__Work to complete__.
Put every line of the entries below into a numbered list, omitting any blank lines. Leave the pictures out of the list.

__Dataset rows__.

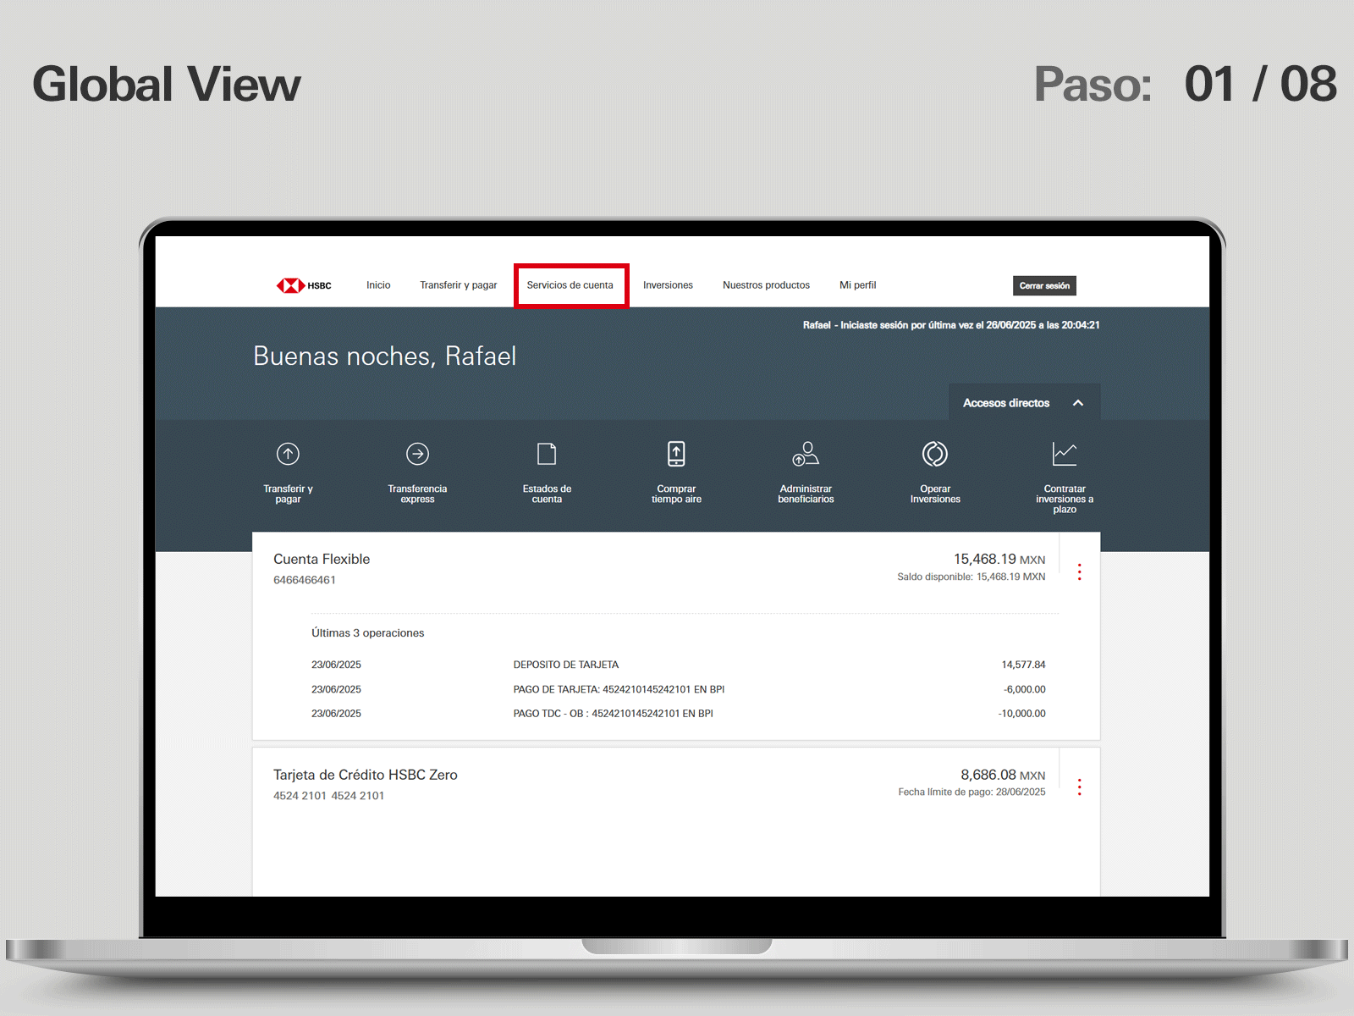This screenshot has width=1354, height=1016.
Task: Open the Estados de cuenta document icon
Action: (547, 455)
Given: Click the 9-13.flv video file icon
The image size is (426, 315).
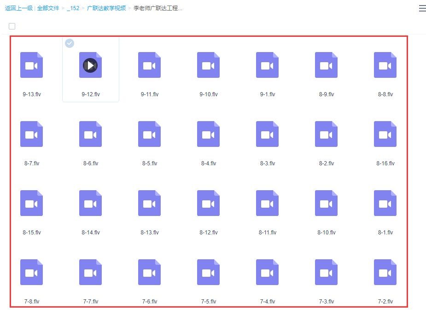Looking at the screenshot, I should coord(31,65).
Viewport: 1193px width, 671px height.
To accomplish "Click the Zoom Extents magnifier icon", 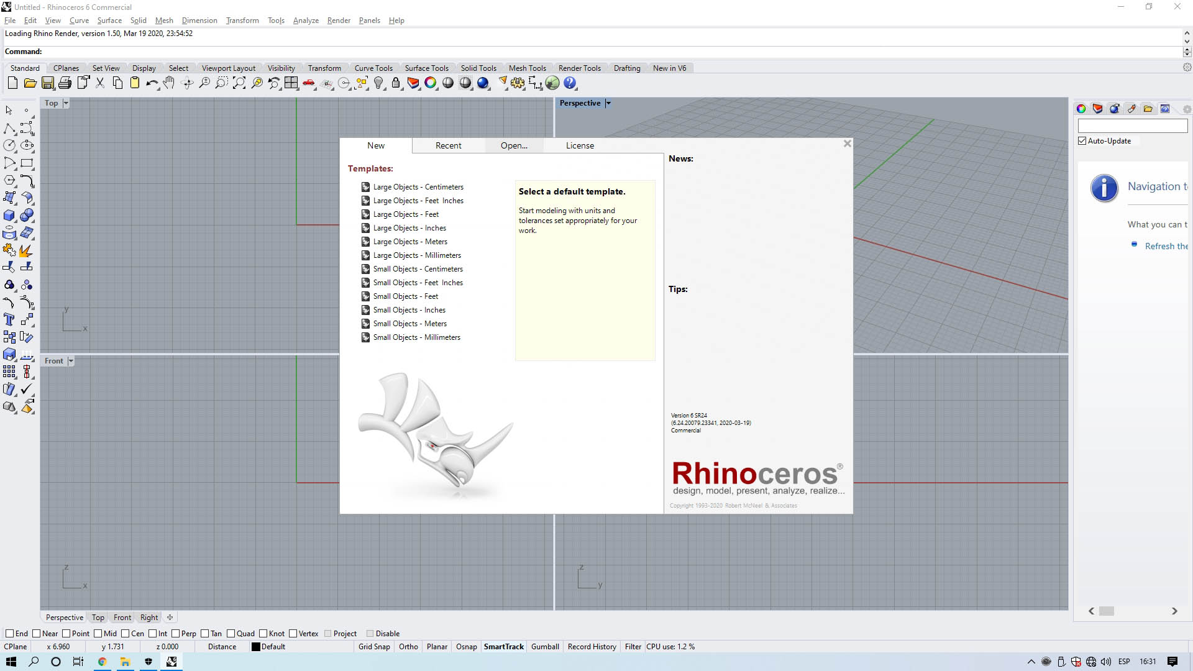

__Solution__.
1. This screenshot has width=1354, height=1016.
2. Task: Open the Estados de cuenta document icon
3. Action: (547, 455)
4. Given: Click the 9-13.flv video file icon
5. The image size is (426, 315).
6. Looking at the screenshot, I should coord(31,65).
7. Viewport: 1193px width, 671px height.
8. To accomplish "Click the Zoom Extents magnifier icon", 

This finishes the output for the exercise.